What San Francisco can learn from Paris: Roger Rudick, a writer for StreetsBlogSF, travels to Paris to learn how the French are transforming the formerly bike-hostile city into a cycling utopia. He contrasts the bold action being taken in Paris with the baby steps being taken in even America’s most progressive city governments (cough, cough, San Francisco).
Who does suburbia serve? As voters and lawmakers in New York push back on efforts to allow different types of housing in suburban communities, the New York Times’ Ginia Bellafante examines how zoning rules that prioritize single-family homes conflict with America’s demographic trends. Here’s one striking change: 60 years ago, 44% of households were married couples with children. Today, only 19% are.
How Copenhagen is becoming more playful: Politico takes a look at what the Danish capital has done to make previously mundane aspects of the urban landscape –– waste incinerators, parking garages –– interesting and fun.
And speaking of fun, can New York become ‘The Playground City’? Writing in the New York Times, urbanist scholars Nathan Glaeser and Carlo Ratti argue that the 26 Empire State Buildings worth of vacant office space in the Big Apple offers the city an opportunity to reinvent itself, just as it has many times before. Among other things, they argue the city must ditch use-specific zoning rules, animate the streetscape with new recreation opportunities and start imposing the same taxes on online retailers that brick-and-mortar businesses pay.

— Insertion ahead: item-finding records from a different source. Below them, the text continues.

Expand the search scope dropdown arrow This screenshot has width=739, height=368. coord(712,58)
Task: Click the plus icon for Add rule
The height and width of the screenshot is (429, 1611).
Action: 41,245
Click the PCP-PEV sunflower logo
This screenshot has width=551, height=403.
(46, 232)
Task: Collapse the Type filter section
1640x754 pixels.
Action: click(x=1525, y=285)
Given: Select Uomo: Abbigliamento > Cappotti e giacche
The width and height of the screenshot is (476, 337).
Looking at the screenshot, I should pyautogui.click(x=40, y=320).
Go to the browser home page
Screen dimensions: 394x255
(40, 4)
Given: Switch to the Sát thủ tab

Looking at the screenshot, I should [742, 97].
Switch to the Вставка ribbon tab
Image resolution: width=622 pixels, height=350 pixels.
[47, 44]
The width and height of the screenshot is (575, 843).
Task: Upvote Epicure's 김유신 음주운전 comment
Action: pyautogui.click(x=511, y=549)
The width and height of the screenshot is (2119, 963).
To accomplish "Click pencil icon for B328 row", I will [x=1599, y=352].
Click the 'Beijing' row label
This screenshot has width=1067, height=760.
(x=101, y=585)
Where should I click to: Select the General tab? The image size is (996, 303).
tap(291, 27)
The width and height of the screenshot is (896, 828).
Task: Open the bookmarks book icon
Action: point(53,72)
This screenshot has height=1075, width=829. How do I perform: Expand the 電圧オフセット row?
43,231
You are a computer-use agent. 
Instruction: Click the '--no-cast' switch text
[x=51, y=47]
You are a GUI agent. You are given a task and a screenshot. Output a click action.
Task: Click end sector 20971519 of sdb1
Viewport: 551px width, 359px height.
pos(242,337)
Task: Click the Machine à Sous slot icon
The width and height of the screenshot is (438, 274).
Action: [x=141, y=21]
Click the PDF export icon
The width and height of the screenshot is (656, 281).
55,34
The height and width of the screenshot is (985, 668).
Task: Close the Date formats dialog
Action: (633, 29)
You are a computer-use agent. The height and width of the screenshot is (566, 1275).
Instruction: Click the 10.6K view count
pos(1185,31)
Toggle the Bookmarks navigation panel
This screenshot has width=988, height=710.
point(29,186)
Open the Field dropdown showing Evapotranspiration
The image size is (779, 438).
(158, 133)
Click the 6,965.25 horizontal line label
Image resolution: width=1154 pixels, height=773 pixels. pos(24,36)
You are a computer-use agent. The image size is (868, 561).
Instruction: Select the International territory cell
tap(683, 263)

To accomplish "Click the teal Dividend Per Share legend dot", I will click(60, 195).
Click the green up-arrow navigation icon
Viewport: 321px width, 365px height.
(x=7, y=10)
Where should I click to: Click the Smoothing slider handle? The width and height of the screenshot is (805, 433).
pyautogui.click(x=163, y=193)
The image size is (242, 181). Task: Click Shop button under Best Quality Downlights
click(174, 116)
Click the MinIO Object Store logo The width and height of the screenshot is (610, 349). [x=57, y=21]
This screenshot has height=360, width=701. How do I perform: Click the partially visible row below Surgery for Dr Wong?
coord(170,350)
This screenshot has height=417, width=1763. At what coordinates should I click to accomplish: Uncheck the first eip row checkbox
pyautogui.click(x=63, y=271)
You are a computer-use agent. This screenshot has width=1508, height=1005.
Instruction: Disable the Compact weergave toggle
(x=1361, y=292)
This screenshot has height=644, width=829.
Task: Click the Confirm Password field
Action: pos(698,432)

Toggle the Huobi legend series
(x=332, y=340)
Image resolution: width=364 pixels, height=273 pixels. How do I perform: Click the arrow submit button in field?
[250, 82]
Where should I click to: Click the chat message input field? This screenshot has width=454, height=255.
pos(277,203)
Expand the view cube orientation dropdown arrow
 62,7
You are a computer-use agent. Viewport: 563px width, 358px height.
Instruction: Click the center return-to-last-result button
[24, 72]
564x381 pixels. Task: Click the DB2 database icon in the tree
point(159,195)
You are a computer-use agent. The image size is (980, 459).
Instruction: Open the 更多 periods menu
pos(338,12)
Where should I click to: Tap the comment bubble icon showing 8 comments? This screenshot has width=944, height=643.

Great ideas, we say.
…but converting offices to housing isn’t so simple: It’s not just heavy-handed regulation that is preventing America’s increasingly vacant office buildings from becoming much-needed housing. Ben Abramson of Strong Towns explains the many engineering and architectural challenges involved: HVAC, plumbing, windows, floor plates and, last but not least, “ugliness.”